Hypothesis 1: ...........................................................................................................
...............................................................................................................................
Hypothesis 2: ...........................................................................................................
...............................................................................................................................
[2]
(any order)
- obesity causes people to be less active/take fewer steps;
- people who are less active/take fewer steps (are more likely to) become obese;
- People who are not obese tend to have healthier habits, including walking more;
Accept hypothesis and a null hypothesis for the two.
(f) showed some understanding of a hypothesis drawn from data, but many did not read the question closely enough.
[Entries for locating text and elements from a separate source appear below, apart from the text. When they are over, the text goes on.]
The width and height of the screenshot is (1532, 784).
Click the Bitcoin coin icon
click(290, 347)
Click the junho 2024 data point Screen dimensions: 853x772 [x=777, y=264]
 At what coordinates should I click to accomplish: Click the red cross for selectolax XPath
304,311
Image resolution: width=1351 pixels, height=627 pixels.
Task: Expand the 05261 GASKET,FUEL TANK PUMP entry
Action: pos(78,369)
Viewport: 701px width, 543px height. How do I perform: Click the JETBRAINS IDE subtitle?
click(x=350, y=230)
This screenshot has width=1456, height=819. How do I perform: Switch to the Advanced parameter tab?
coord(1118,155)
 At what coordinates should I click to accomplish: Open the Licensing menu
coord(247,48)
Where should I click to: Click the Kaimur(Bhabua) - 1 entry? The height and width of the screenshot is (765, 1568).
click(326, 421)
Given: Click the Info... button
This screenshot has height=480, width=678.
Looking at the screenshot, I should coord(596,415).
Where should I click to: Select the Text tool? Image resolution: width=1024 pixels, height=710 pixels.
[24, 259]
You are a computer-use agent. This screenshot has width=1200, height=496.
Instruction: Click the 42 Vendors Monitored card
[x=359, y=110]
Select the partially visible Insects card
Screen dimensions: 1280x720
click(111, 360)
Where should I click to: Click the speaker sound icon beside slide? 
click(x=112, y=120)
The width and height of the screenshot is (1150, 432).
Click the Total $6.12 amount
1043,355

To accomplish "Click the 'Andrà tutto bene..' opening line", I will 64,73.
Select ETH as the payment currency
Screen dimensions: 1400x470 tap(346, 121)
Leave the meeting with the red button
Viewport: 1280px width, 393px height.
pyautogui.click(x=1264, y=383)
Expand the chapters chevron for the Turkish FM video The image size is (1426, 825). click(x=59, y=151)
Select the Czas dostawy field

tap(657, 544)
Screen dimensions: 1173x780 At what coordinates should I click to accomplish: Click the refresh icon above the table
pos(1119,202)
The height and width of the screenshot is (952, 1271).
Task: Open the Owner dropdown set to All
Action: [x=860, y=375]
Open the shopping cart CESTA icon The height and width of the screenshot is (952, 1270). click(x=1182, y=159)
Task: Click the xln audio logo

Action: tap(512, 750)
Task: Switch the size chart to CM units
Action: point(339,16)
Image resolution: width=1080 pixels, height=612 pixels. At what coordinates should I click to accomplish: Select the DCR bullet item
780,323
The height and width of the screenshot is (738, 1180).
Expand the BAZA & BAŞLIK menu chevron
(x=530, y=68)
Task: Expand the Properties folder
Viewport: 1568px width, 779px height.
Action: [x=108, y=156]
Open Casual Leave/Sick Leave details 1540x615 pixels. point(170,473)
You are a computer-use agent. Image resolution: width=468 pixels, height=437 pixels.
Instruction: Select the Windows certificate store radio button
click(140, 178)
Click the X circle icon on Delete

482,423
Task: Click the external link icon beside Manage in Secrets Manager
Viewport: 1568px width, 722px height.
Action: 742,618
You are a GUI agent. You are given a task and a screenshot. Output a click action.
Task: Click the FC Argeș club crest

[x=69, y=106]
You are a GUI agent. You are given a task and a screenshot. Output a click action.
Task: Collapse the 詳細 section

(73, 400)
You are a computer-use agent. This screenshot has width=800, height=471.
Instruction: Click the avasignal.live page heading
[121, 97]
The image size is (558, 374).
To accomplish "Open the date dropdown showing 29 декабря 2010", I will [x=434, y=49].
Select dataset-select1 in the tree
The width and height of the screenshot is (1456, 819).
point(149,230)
So, they stated hypotheses related to male-female differences. It was expected that the candidate write more information than just repeat the correlation. They needed a justification for the hypothesis. Credit was given for a correctly stated null hypothesis.
The scattergraph shows the coefficient of activity inequality and the percentage of the population that is obese in the 46 countries or regions for which data was available.
[Source: Material from: Althoff, T., Sosič, R., Hicks, J., et al., Large-scale physical activity data reveal
worldwide activity inequality, published 2017, Nature, reproduced with permission of SNCSC.]
State the relationship between activity inequality and obesity shown in the scattergraph.
[1]
as activity inequality rises percentage obesity rises
OR
Positive/direct correlation/relationship;

Using only evidence from the data in Question 1, suggest two strategies for reducing obesity in countries where this health problem is most prevalent.
[2]
- use public education to encourage people to walk more/become more active;
- improve city design to improve walkability;
- reduce distances between homes / shops / workplaces / parks;
- more sidewalks / make it easier for pedestrians to cross roads / other specific measure;
Do not accept answers that involve diet as that is beyond the scope of the data given.
(h) was quite difficult as it required a sophisticated interpretation of the data in the graphs. Candidates had problems making suggestions based on the evidence provided for h. They were able to think about other reasons.